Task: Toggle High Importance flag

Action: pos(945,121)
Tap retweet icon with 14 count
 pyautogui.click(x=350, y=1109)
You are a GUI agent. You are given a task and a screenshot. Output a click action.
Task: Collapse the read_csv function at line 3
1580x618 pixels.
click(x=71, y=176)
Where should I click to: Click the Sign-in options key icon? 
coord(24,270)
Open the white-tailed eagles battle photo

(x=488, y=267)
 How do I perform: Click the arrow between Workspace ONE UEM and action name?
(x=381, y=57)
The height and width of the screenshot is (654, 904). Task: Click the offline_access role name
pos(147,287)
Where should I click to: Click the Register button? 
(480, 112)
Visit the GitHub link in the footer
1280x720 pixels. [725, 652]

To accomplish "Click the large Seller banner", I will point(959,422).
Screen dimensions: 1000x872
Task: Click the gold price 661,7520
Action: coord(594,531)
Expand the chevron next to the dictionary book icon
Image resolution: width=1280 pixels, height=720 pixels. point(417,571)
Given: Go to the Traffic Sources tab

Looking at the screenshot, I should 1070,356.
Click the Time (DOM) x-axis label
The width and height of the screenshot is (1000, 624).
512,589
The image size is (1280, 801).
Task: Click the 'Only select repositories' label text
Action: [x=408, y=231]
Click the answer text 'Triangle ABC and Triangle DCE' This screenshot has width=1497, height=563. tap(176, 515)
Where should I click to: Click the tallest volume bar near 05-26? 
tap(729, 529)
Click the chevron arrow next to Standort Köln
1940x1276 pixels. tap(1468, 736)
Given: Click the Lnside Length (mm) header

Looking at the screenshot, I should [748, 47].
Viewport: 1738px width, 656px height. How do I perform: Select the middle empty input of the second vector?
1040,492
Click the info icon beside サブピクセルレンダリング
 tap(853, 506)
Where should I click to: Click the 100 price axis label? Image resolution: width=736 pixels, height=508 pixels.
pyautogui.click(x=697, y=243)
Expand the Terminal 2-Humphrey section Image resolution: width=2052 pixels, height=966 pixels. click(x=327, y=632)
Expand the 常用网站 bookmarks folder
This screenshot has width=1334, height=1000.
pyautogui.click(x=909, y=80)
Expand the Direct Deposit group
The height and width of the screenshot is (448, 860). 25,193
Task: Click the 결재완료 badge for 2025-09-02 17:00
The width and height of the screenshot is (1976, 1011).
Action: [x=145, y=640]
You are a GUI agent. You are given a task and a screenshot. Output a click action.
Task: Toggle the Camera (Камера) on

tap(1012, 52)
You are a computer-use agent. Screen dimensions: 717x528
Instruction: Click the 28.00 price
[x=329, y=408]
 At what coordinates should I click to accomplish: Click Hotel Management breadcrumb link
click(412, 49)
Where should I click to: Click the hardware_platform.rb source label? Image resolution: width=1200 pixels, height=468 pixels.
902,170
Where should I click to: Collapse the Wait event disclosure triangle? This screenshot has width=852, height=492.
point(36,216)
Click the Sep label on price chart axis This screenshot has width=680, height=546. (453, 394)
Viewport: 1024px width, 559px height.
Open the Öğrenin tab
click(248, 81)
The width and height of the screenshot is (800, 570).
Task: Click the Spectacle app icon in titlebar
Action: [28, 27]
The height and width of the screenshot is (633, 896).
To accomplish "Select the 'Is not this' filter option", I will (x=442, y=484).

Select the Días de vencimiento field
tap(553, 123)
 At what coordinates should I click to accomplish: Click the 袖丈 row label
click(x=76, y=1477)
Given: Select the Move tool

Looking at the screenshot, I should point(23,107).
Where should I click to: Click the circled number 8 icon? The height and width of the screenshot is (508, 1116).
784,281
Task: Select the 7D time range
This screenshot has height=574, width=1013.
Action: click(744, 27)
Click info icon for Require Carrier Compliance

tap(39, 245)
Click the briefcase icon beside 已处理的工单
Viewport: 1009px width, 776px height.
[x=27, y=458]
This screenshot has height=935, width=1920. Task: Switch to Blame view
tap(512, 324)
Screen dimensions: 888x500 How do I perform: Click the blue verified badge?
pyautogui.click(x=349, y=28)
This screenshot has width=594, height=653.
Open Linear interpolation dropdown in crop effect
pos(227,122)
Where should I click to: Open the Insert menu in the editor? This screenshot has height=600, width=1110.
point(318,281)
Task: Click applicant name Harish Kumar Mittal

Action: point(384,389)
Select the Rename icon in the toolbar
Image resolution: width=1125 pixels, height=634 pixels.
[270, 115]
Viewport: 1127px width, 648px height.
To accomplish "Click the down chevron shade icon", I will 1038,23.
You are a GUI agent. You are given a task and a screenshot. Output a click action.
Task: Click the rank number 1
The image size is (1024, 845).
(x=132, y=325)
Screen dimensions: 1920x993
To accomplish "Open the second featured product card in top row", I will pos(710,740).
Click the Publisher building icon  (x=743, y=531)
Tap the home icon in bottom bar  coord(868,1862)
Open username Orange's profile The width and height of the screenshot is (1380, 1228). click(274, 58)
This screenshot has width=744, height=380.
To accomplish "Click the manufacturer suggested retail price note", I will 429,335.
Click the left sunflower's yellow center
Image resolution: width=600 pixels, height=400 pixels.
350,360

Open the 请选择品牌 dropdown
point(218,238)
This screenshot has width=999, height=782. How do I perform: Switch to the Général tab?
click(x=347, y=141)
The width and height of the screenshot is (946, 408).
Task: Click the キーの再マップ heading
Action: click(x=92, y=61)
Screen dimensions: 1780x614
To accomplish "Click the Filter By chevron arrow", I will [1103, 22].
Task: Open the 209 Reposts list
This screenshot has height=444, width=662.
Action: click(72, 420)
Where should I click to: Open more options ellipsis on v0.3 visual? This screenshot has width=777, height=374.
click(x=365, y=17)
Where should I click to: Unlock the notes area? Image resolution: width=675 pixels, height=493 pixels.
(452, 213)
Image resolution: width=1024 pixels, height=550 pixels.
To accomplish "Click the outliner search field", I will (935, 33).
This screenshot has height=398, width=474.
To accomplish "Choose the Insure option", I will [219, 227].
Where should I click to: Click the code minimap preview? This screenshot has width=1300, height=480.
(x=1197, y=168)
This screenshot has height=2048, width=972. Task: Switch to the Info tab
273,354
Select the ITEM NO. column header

◇ ◇ ◇ ◇

REQUIREMENT. What you return should match the entries above exactly.

EXERCISE SOLUTION.
Task: Toggle High Importance flag

Action: pos(945,121)
Tap retweet icon with 14 count
 pyautogui.click(x=350, y=1109)
You are a GUI agent. You are given a task and a screenshot. Output a click action.
Task: Collapse the read_csv function at line 3
1580x618 pixels.
click(x=71, y=176)
Where should I click to: Click the Sign-in options key icon? 
coord(24,270)
Open the white-tailed eagles battle photo

(x=488, y=267)
 How do I perform: Click the arrow between Workspace ONE UEM and action name?
(x=381, y=57)
The height and width of the screenshot is (654, 904). Task: Click the offline_access role name
pos(147,287)
Where should I click to: Click the Register button? 
(480, 112)
Visit the GitHub link in the footer
1280x720 pixels. [725, 652]

To accomplish "Click the large Seller banner", I will point(959,422).
Screen dimensions: 1000x872
Task: Click the gold price 661,7520
Action: coord(594,531)
Expand the chevron next to the dictionary book icon
Image resolution: width=1280 pixels, height=720 pixels. point(417,571)
Given: Go to the Traffic Sources tab

Looking at the screenshot, I should 1070,356.
Click the Time (DOM) x-axis label
The width and height of the screenshot is (1000, 624).
512,589
The image size is (1280, 801).
Task: Click the 'Only select repositories' label text
Action: [x=408, y=231]
Click the answer text 'Triangle ABC and Triangle DCE' This screenshot has width=1497, height=563. tap(176, 515)
Where should I click to: Click the tallest volume bar near 05-26? 
tap(729, 529)
Click the chevron arrow next to Standort Köln
1940x1276 pixels. tap(1468, 736)
Given: Click the Lnside Length (mm) header

Looking at the screenshot, I should [748, 47].
Viewport: 1738px width, 656px height. How do I perform: Select the middle empty input of the second vector?
1040,492
Click the info icon beside サブピクセルレンダリング
 tap(853, 506)
Where should I click to: Click the 100 price axis label? Image resolution: width=736 pixels, height=508 pixels.
pyautogui.click(x=697, y=243)
Expand the Terminal 2-Humphrey section Image resolution: width=2052 pixels, height=966 pixels. click(x=327, y=632)
Expand the 常用网站 bookmarks folder
This screenshot has width=1334, height=1000.
pyautogui.click(x=909, y=80)
Expand the Direct Deposit group
The height and width of the screenshot is (448, 860). 25,193
Task: Click the 결재완료 badge for 2025-09-02 17:00
The width and height of the screenshot is (1976, 1011).
Action: [x=145, y=640]
You are a GUI agent. You are given a task and a screenshot. Output a click action.
Task: Toggle the Camera (Камера) on

tap(1012, 52)
You are a computer-use agent. Screen dimensions: 717x528
Instruction: Click the 28.00 price
[x=329, y=408]
 At what coordinates should I click to accomplish: Click Hotel Management breadcrumb link
click(412, 49)
Where should I click to: Click the hardware_platform.rb source label? Image resolution: width=1200 pixels, height=468 pixels.
902,170
Where should I click to: Collapse the Wait event disclosure triangle? This screenshot has width=852, height=492.
point(36,216)
Click the Sep label on price chart axis This screenshot has width=680, height=546. (453, 394)
Viewport: 1024px width, 559px height.
Open the Öğrenin tab
click(248, 81)
The width and height of the screenshot is (800, 570).
Task: Click the Spectacle app icon in titlebar
Action: [28, 27]
The height and width of the screenshot is (633, 896).
To accomplish "Select the 'Is not this' filter option", I will (x=442, y=484).

Select the Días de vencimiento field
tap(553, 123)
 At what coordinates should I click to accomplish: Click the 袖丈 row label
click(x=76, y=1477)
Given: Select the Move tool

Looking at the screenshot, I should point(23,107).
Where should I click to: Click the circled number 8 icon? The height and width of the screenshot is (508, 1116).
784,281
Task: Select the 7D time range
This screenshot has height=574, width=1013.
Action: click(744, 27)
Click info icon for Require Carrier Compliance

tap(39, 245)
Click the briefcase icon beside 已处理的工单
Viewport: 1009px width, 776px height.
[x=27, y=458]
This screenshot has height=935, width=1920. Task: Switch to Blame view
tap(512, 324)
Screen dimensions: 888x500 How do I perform: Click the blue verified badge?
pyautogui.click(x=349, y=28)
This screenshot has width=594, height=653.
Open Linear interpolation dropdown in crop effect
pos(227,122)
Where should I click to: Open the Insert menu in the editor? This screenshot has height=600, width=1110.
point(318,281)
Task: Click applicant name Harish Kumar Mittal

Action: point(384,389)
Select the Rename icon in the toolbar
Image resolution: width=1125 pixels, height=634 pixels.
[270, 115]
Viewport: 1127px width, 648px height.
To accomplish "Click the down chevron shade icon", I will 1038,23.
You are a GUI agent. You are given a task and a screenshot. Output a click action.
Task: Click the rank number 1
The image size is (1024, 845).
(x=132, y=325)
Screen dimensions: 1920x993
To accomplish "Open the second featured product card in top row", I will pos(710,740).
Click the Publisher building icon  (x=743, y=531)
Tap the home icon in bottom bar  coord(868,1862)
Open username Orange's profile The width and height of the screenshot is (1380, 1228). click(274, 58)
This screenshot has width=744, height=380.
To accomplish "Click the manufacturer suggested retail price note", I will 429,335.
Click the left sunflower's yellow center
Image resolution: width=600 pixels, height=400 pixels.
350,360

Open the 请选择品牌 dropdown
point(218,238)
This screenshot has width=999, height=782. How do I perform: Switch to the Général tab?
click(x=347, y=141)
The width and height of the screenshot is (946, 408).
Task: Click the キーの再マップ heading
Action: click(x=92, y=61)
Screen dimensions: 1780x614
To accomplish "Click the Filter By chevron arrow", I will [1103, 22].
Task: Open the 209 Reposts list
This screenshot has height=444, width=662.
Action: click(72, 420)
Where should I click to: Open more options ellipsis on v0.3 visual? This screenshot has width=777, height=374.
click(x=365, y=17)
Where should I click to: Unlock the notes area? Image resolution: width=675 pixels, height=493 pixels.
(452, 213)
Image resolution: width=1024 pixels, height=550 pixels.
To accomplish "Click the outliner search field", I will (935, 33).
This screenshot has height=398, width=474.
To accomplish "Choose the Insure option", I will [219, 227].
Where should I click to: Click the code minimap preview? This screenshot has width=1300, height=480.
(x=1197, y=168)
This screenshot has height=2048, width=972. Task: Switch to the Info tab
273,354
Select the ITEM NO. column header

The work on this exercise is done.